### GOAL OF THE EXERCISE
Write out the items word for word, starting at the line containing "The image size" and ending at the line containing "pos(322,820)", leaving the pictures out.

### TASK MATERIAL
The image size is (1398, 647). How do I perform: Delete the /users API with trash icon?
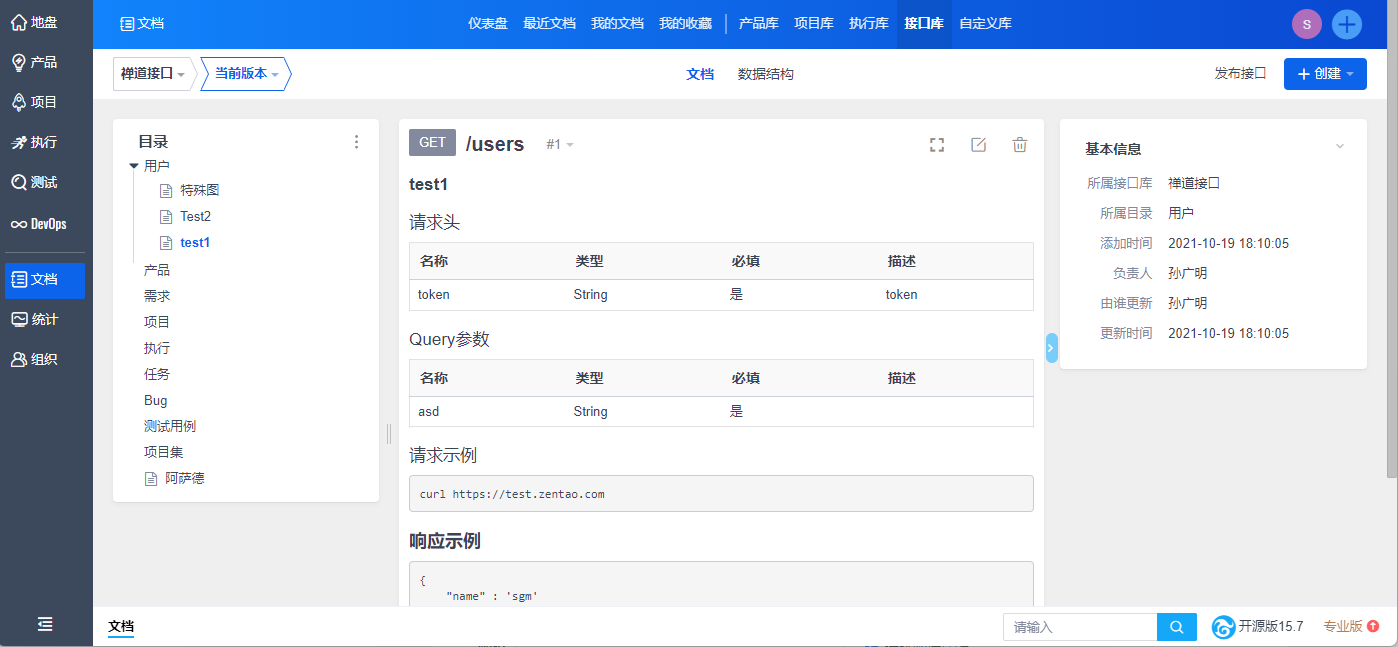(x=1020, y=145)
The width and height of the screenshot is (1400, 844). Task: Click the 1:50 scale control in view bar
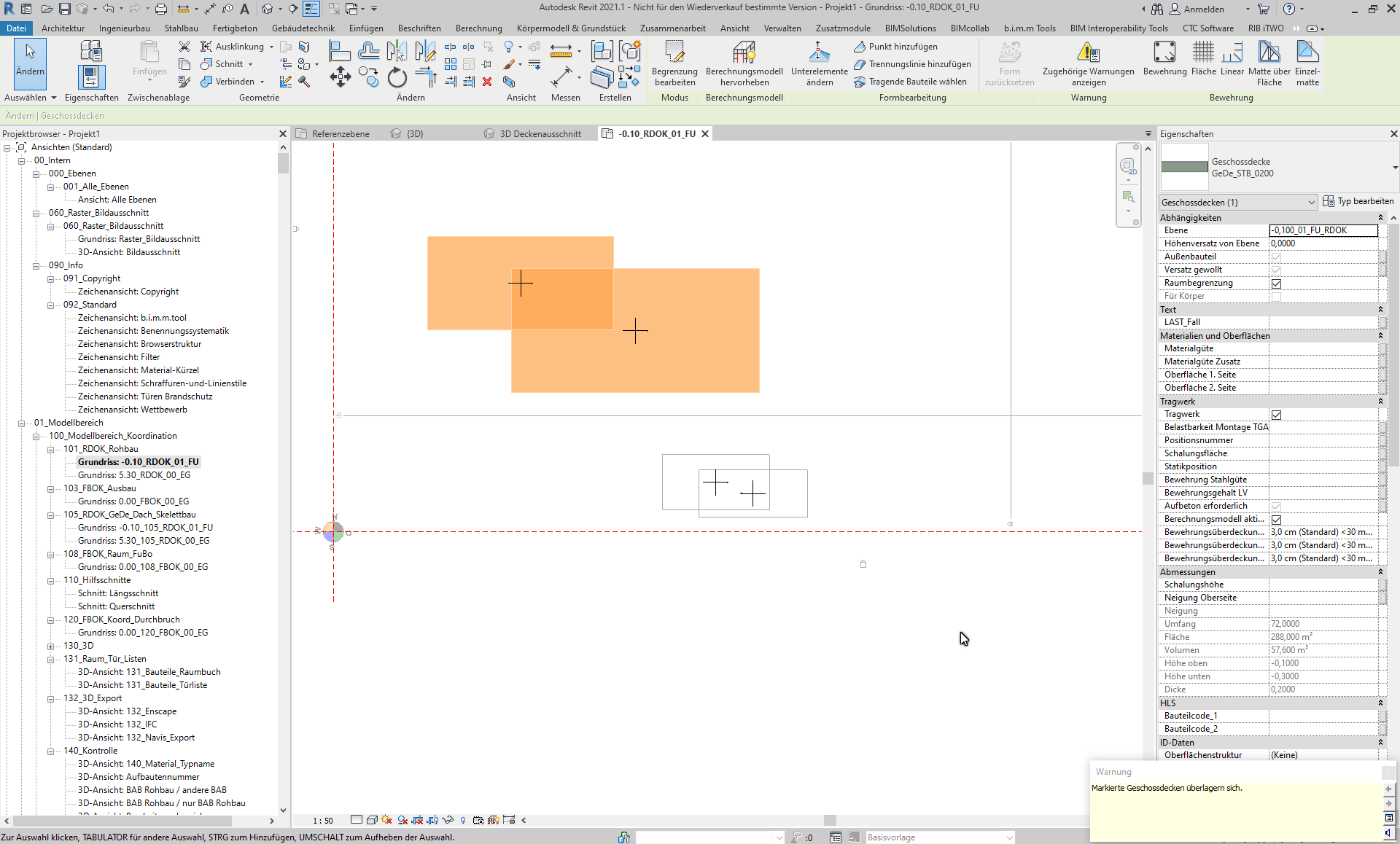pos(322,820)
* * *
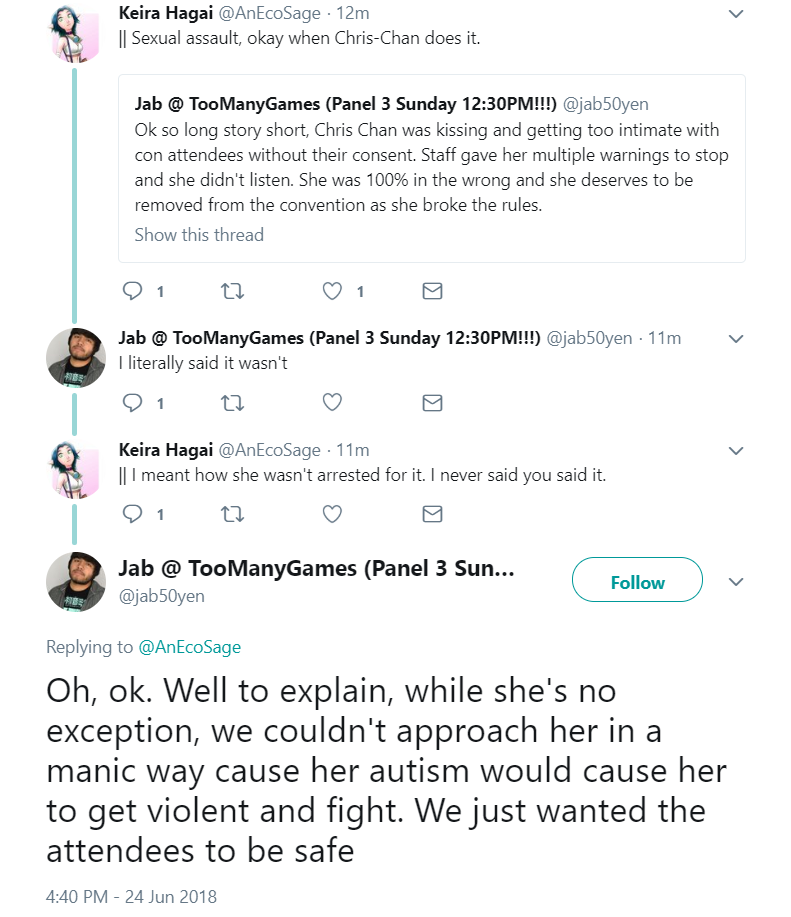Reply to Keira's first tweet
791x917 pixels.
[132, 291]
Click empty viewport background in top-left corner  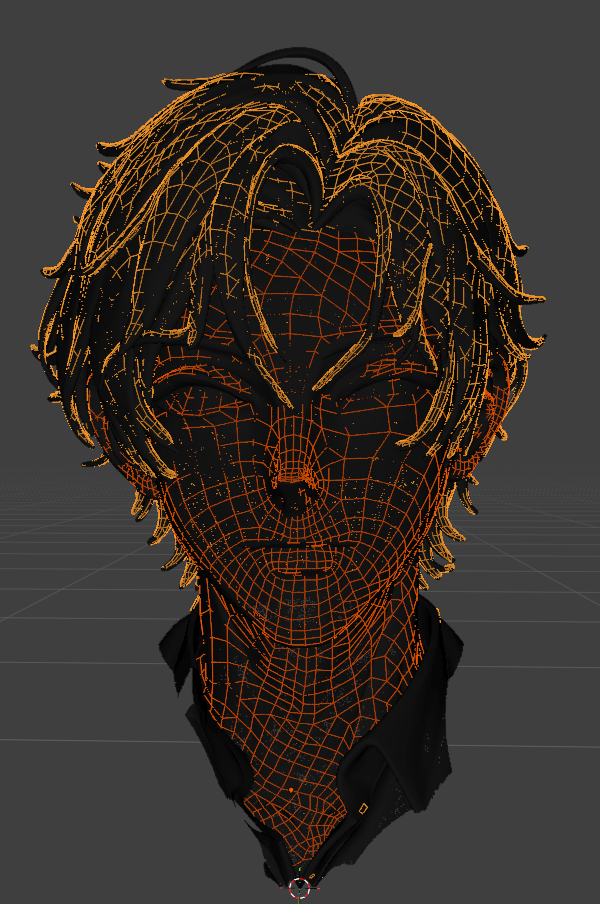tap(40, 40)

### REPLY
The image size is (1398, 647). How do I perform: Delete the /users API with trash icon?
(x=1020, y=145)
The width and height of the screenshot is (1400, 844). Task: Click the 1:50 scale control in view bar
pos(322,820)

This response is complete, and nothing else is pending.